## WHAT YOU NEED TO DO:
Please reproduce the material below word for word, from its very first line down to and including the line that contains "pyautogui.click(x=978, y=374)".

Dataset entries
— Start —
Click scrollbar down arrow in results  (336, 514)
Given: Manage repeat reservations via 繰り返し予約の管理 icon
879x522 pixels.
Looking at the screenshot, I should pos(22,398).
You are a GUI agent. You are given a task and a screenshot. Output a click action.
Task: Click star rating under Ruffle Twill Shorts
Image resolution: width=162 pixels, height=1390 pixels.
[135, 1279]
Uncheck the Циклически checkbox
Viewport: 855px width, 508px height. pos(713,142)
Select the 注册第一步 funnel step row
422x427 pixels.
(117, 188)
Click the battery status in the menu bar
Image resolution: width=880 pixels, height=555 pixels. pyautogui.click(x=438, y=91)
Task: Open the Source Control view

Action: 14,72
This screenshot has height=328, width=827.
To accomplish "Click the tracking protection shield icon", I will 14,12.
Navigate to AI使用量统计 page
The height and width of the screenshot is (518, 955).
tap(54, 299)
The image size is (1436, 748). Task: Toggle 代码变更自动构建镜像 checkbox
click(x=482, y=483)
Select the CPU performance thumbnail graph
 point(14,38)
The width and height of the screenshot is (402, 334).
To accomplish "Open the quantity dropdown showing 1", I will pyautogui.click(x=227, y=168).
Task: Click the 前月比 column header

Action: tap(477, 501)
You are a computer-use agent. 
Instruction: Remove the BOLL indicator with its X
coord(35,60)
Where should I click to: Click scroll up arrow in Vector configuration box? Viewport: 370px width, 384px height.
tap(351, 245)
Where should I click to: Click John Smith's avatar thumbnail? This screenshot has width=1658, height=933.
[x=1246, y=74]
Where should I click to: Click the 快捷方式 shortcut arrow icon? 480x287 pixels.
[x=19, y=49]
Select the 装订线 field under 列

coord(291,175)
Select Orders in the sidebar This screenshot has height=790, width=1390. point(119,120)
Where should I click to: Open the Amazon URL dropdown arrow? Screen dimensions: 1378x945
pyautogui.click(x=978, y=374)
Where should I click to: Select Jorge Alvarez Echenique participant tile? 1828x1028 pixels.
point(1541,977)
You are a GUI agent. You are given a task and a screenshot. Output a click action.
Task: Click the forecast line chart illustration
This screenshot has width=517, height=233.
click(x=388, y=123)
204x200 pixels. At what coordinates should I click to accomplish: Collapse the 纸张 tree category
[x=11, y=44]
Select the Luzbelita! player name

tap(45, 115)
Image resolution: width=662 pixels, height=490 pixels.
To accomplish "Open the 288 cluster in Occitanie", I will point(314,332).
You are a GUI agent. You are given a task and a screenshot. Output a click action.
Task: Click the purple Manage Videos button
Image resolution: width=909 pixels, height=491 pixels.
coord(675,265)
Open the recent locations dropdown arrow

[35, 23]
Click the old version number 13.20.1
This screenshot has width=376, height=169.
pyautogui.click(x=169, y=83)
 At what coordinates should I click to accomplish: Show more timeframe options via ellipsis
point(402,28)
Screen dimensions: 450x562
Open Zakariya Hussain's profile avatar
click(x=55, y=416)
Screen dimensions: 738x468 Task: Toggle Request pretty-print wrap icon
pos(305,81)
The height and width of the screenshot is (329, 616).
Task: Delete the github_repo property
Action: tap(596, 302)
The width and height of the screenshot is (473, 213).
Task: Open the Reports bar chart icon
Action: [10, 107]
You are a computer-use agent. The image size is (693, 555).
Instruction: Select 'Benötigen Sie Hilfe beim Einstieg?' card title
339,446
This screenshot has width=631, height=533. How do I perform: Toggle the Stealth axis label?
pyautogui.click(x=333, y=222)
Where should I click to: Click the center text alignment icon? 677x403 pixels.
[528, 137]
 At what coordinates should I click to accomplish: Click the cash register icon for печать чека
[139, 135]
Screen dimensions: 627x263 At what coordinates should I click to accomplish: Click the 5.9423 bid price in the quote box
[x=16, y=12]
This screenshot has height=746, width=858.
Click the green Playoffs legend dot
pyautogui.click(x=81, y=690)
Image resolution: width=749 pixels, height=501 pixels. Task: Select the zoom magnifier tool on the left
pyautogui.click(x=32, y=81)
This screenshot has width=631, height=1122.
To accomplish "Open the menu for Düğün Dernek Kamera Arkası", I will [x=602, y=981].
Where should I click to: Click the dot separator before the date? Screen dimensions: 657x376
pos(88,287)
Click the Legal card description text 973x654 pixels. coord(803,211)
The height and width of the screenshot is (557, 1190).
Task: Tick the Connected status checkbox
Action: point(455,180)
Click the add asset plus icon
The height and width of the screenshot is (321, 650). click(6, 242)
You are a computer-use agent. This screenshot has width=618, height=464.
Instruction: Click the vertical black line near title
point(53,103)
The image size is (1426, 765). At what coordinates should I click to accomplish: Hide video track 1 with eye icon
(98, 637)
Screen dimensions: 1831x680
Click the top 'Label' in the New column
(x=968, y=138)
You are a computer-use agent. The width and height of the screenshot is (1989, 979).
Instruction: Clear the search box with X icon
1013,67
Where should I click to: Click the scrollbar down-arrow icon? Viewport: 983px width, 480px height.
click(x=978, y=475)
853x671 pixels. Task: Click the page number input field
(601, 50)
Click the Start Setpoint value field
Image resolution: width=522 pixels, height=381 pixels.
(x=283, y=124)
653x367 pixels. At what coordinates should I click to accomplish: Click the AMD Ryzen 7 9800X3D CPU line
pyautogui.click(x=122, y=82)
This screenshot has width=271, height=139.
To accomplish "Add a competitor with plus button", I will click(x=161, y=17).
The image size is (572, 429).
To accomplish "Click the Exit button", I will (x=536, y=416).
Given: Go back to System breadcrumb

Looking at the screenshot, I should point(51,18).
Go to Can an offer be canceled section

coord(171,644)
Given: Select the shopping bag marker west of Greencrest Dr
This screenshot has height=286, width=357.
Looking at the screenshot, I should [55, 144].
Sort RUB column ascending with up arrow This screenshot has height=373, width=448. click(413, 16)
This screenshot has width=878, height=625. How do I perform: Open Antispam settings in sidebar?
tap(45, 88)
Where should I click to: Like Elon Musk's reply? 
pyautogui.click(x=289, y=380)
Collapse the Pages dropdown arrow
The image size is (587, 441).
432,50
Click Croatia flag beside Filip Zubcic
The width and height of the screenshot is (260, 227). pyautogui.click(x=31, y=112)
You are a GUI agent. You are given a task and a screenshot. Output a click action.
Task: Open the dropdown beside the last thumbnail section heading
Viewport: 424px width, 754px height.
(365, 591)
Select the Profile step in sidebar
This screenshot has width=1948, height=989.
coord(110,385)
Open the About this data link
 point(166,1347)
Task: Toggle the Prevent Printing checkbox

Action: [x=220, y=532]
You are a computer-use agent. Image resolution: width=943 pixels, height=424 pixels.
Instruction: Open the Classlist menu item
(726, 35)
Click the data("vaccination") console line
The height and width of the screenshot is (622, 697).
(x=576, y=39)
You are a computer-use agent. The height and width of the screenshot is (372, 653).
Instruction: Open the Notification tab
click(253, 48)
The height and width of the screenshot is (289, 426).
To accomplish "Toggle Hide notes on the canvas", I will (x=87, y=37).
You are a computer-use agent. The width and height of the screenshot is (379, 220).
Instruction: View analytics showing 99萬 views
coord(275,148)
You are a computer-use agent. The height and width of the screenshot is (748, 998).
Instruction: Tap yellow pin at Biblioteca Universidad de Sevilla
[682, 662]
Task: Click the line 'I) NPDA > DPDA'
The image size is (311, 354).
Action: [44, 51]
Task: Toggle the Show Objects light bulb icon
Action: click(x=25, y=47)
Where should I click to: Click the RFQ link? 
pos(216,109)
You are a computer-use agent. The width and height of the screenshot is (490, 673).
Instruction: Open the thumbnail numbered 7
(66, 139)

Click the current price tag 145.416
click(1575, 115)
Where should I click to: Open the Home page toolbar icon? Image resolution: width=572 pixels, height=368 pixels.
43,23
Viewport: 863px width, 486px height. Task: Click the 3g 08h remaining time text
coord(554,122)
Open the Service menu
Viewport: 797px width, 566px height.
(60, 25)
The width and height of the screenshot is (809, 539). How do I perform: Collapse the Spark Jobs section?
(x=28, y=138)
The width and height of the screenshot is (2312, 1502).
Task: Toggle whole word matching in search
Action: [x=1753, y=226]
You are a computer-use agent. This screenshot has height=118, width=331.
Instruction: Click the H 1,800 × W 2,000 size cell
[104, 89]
— End —
## TASK RESPONSE:
Click scrollbar down arrow in results  (336, 514)
Given: Manage repeat reservations via 繰り返し予約の管理 icon
879x522 pixels.
Looking at the screenshot, I should pos(22,398).
You are a GUI agent. You are given a task and a screenshot. Output a click action.
Task: Click star rating under Ruffle Twill Shorts
Image resolution: width=162 pixels, height=1390 pixels.
[135, 1279]
Uncheck the Циклически checkbox
Viewport: 855px width, 508px height. pos(713,142)
Select the 注册第一步 funnel step row
422x427 pixels.
(117, 188)
Click the battery status in the menu bar
Image resolution: width=880 pixels, height=555 pixels. pyautogui.click(x=438, y=91)
Task: Open the Source Control view

Action: 14,72
This screenshot has height=328, width=827.
To accomplish "Click the tracking protection shield icon", I will 14,12.
Navigate to AI使用量统计 page
The height and width of the screenshot is (518, 955).
tap(54, 299)
The image size is (1436, 748). Task: Toggle 代码变更自动构建镜像 checkbox
click(x=482, y=483)
Select the CPU performance thumbnail graph
 point(14,38)
The width and height of the screenshot is (402, 334).
To accomplish "Open the quantity dropdown showing 1", I will pyautogui.click(x=227, y=168).
Task: Click the 前月比 column header

Action: tap(477, 501)
You are a computer-use agent. 
Instruction: Remove the BOLL indicator with its X
coord(35,60)
Where should I click to: Click scroll up arrow in Vector configuration box? Viewport: 370px width, 384px height.
tap(351, 245)
Where should I click to: Click John Smith's avatar thumbnail? This screenshot has width=1658, height=933.
[x=1246, y=74]
Where should I click to: Click the 快捷方式 shortcut arrow icon? 480x287 pixels.
[x=19, y=49]
Select the 装订线 field under 列

coord(291,175)
Select Orders in the sidebar This screenshot has height=790, width=1390. point(119,120)
Where should I click to: Open the Amazon URL dropdown arrow? Screen dimensions: 1378x945
pyautogui.click(x=978, y=374)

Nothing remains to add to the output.